You’d best keep your credit card under control at New York Comic Con. With two immense trade rooms the size of a few football fields, this is dangerous territory. Art, toys, anime, comics, costumes, video games, books, apparel and even furniture made for storing your collectibles are all available for a price.
This year, two new consoles are on the horizon and Capcom previewed games for the PS4 and XBox One. Nintendo had playable previews of the new 3D Legend of Zelda adventure that is the long-awaited successor to the 1992 Super Nintendo classic, and the new Donkey Kong Country game for Wii U arrives in February 2014.

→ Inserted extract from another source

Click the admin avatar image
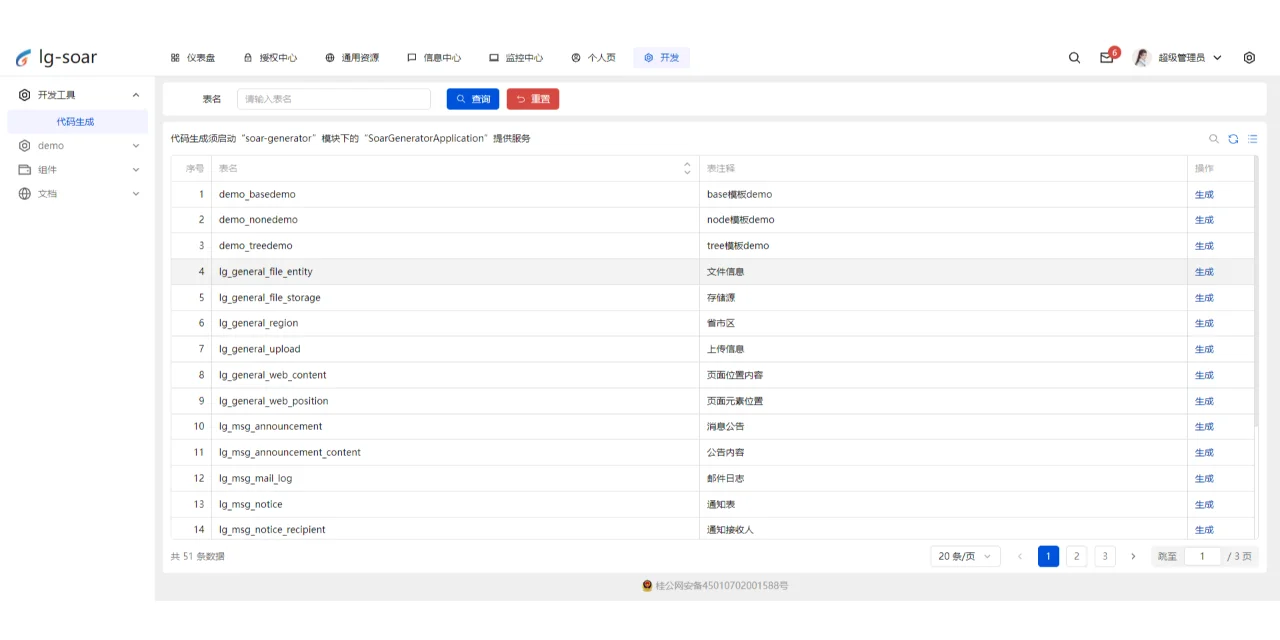Viewport: 1280px width, 640px height. tap(1141, 57)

Mattel played on all things retro with an exact replica of the hover board from Back To The Future Part II (editor’s note: we think Telfar already has one) that was made available once again to consumers. The 1966 Batman TV series action figures brought back fond memories, and an elaborate Masters Of The Universe series played on the original designs from the ’80s line of toys but this time were crafted with a little more style.
Square Enix previewed new Robocop figures which will tie into the upcoming remake, although the original design trumps the new look in the cool department. Kid Robot showed off new Simpsons figures, and convention favorite Kotobukiya debuted new designs for 2014 with highly detailed additions to its DC, Marvel and Star Wars lines.
Bandai Tamashii Nations featured a Daft Punk action figure play set that featured the robot duo in a very familiar pyramid. Super Alloy teased collectors with the diecast Iron Man figures (1/16 scale and only several hundreds of dollars each, including an absolutely stunning Iron Monger. All coming 2014).
Nickelodeon displayed a museum-quality display of the last 25 years of the Teenage Mutant Ninja Turtles action figures showcasing the excessive amount of variables released. Another big thrill for fans — although this was definitely not for sale — was a display featuring actual Superman costumes seen on screen since Christopher Reeve first donned the cape in 1978 all the way through to the latest Man Of Steel variations.